Gençlik yıllarımın macera duygularını tattıran Wilbur Smith’in bir kitabında okumuştum; fillerin asla unutmadıklarını.
Dişi için avlanan fil yaralı kurtulmuştu avcının elinden. Bir yıl sonra aynı avcı, aynı bölgede avlanırken avlanmıştı file. Kendisini yaralayan, onurun ve gücün sembolü dişini kıran, Fil unutmamıştı; bir yıldır taşıdığı acının öfkesiyle kırık dişinin bedelini sağlam dişiyle almıştı. Avcı ölümle ödemişti bedelini!..
Doğa ve insan ONURU incinince unutmuyor; kendinden alınanı fazlasıyla nemalandırıyor.
Çocuklar, kadınlar ve filler asla unutmuyorlar.

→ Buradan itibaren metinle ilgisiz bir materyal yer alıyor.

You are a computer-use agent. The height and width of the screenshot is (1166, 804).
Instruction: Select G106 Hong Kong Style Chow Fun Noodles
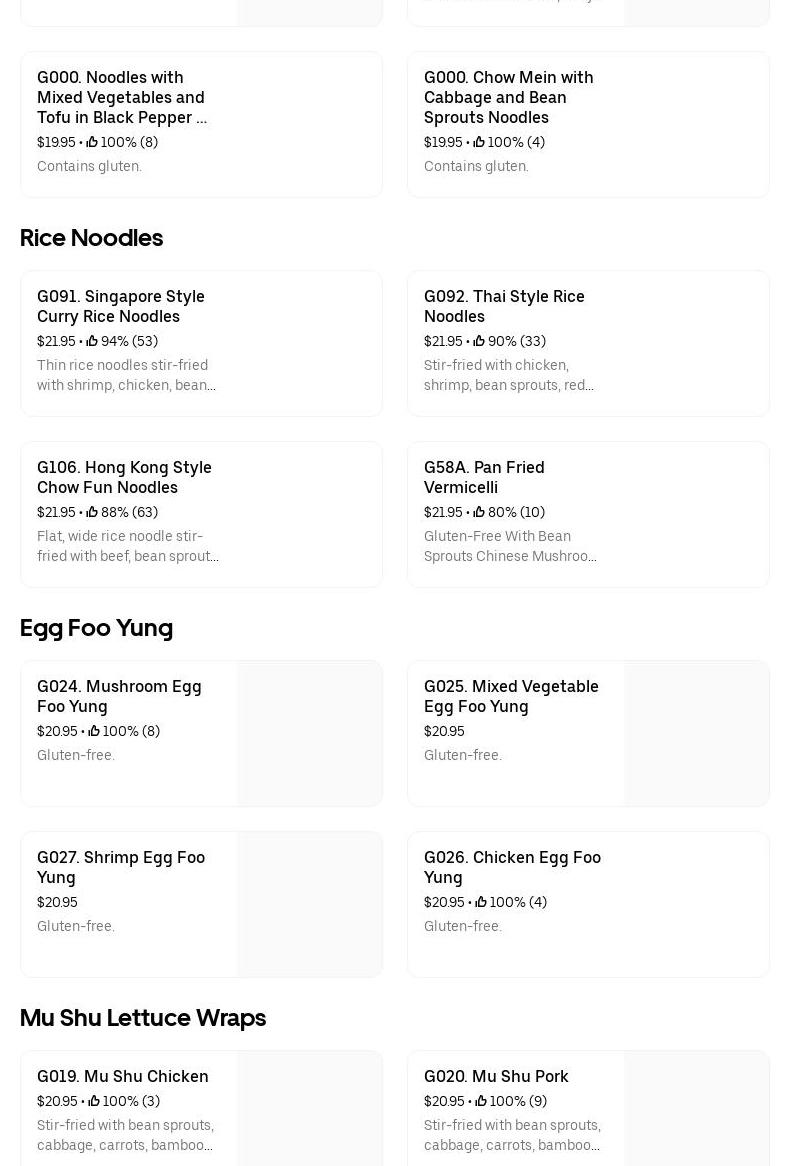[124, 477]

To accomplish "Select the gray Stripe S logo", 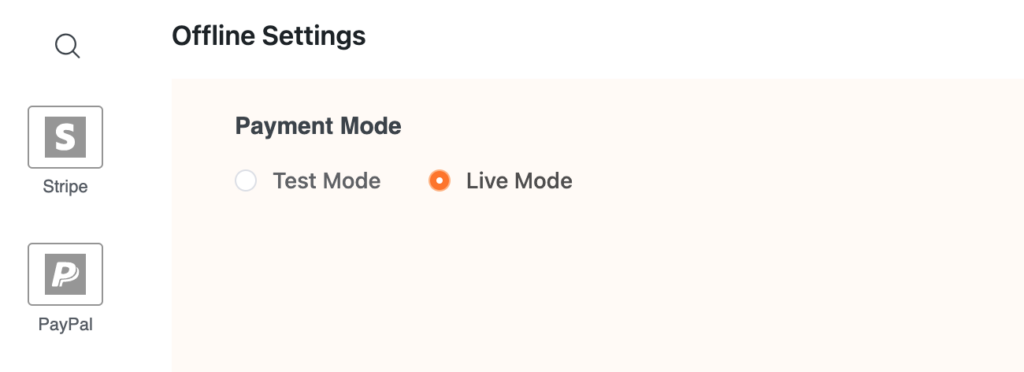I will point(65,137).
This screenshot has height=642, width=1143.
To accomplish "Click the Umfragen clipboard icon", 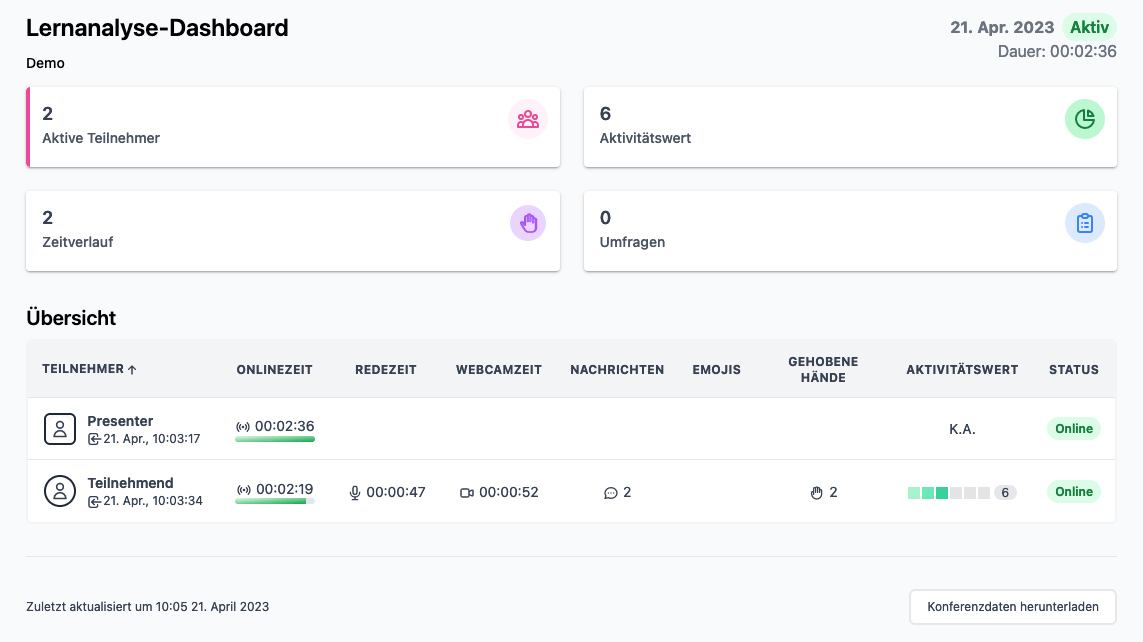I will pos(1084,223).
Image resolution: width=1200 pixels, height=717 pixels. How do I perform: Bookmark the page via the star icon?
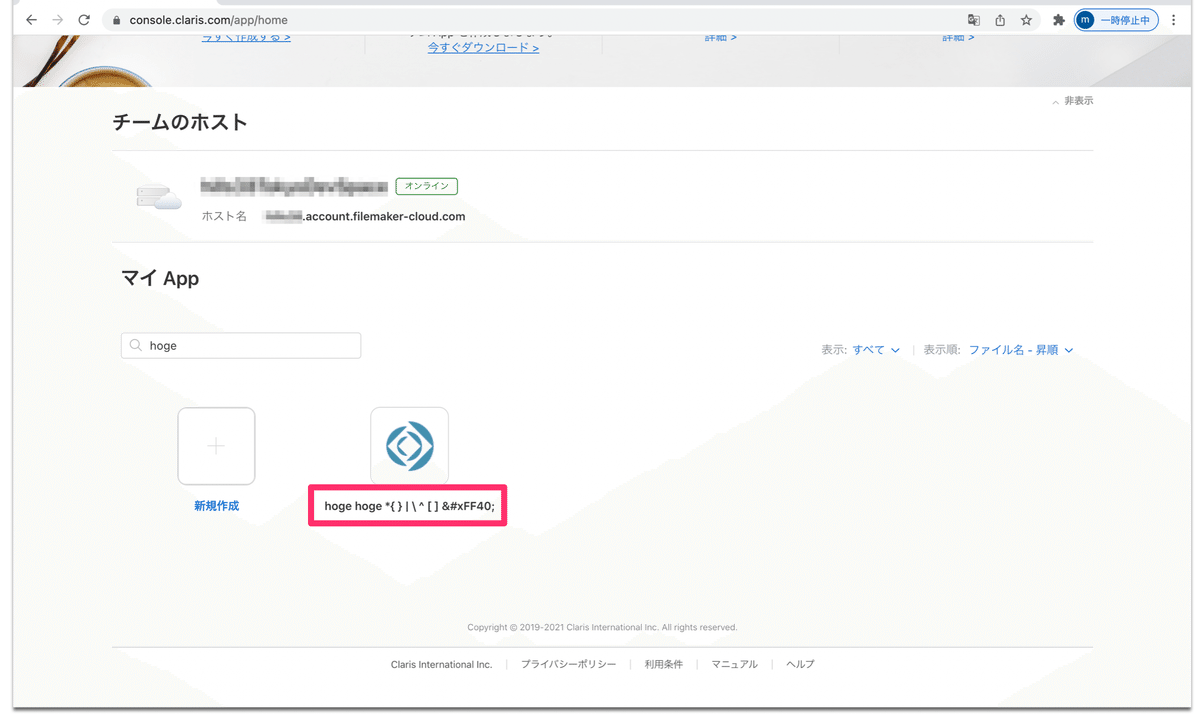tap(1026, 19)
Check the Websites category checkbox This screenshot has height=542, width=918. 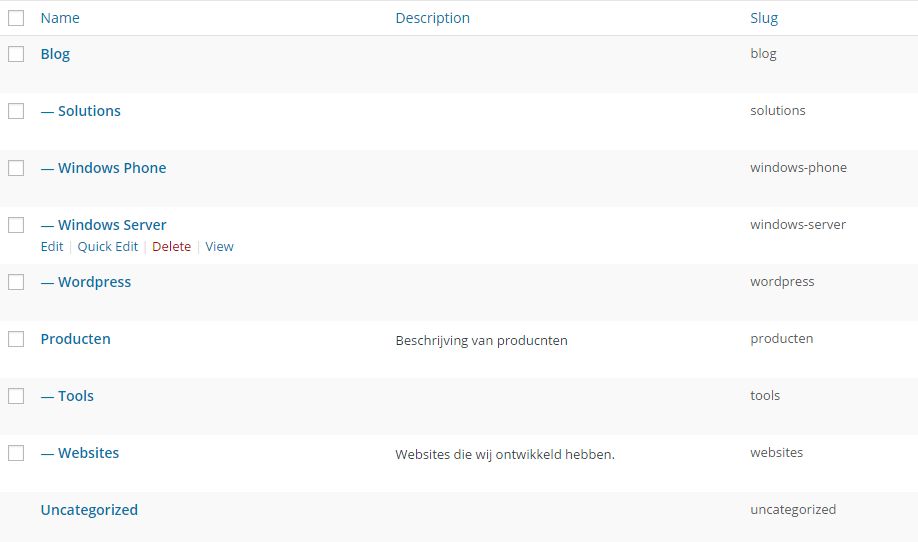click(x=16, y=453)
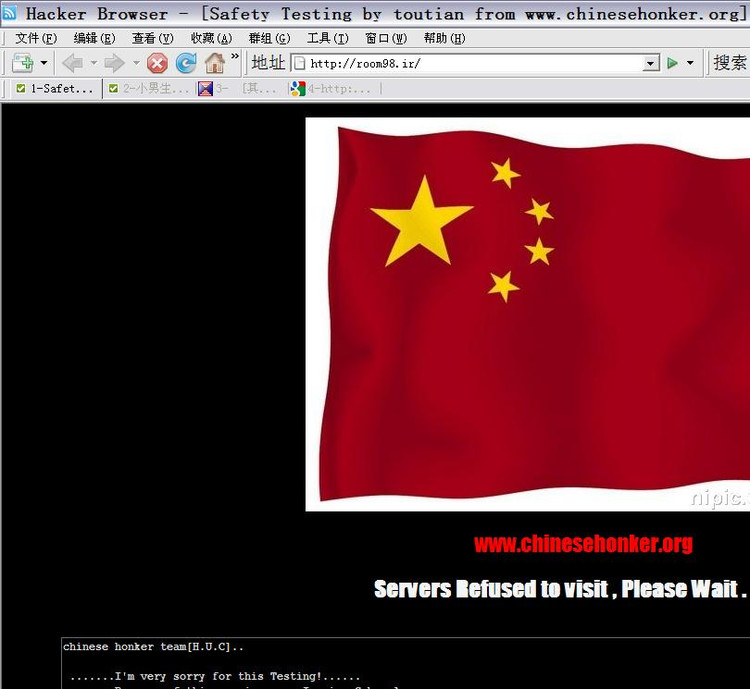This screenshot has height=689, width=750.
Task: Click the new tab icon with green plus
Action: (22, 63)
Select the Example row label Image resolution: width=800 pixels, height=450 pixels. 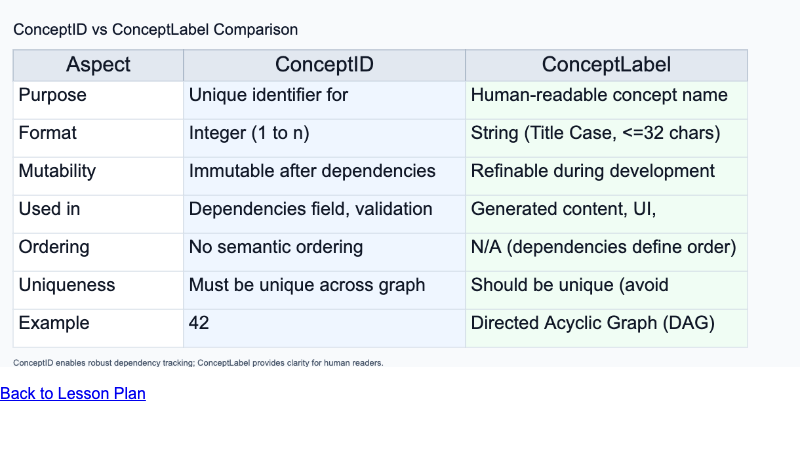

O anlamlı sözüyle Kennedy’nin sözüne geliyoruz, affedebiliyoruz, ama asla unutmuyoruz.
UNUTTUM diyen inanın yalan söylüyor, yalan!..
HADİ BENİ İNANDIRIN!..
Sevgiyle ışısın gönlünüz…
Emine PİŞİREN
25.O2.2012
Not: Bu yazıma esin olan Sn. Enver Ersoy’a teşekkür ederim.
YORUMLAR
Değerli Edebiyat Defteri Yönetimi ve Sevgili Yazım Dostlarım,
Sizlere iki borcum var.
ÖZÜR ve TEŞEKKÜR.
Yorumlarınızla yazıma anlam katıp eşlik ettiniz.
Ve beni GÜNÜN YAZISI olmaya layık gördünüz.
İnanın;
Çok mutlu oldum.
Geciken teşekkürümü kabul ederseniz sevinirim.
Selam ve sevgilerimle
Sizi inandıramam unutulduğuna yaşananların,geçmşin,acının veya öfkenin.Çünkü ben de inanmayanlardanım... Unutulsa daha mı iyi olurdu onu da bilmiyorum.Çünkü unutsaydık yaşanan acı şeyleri,aynı insanlara yeniden güvenir yeniden acı çekerdik.Sanırım unutamamak en iyisi. SAYGILAR!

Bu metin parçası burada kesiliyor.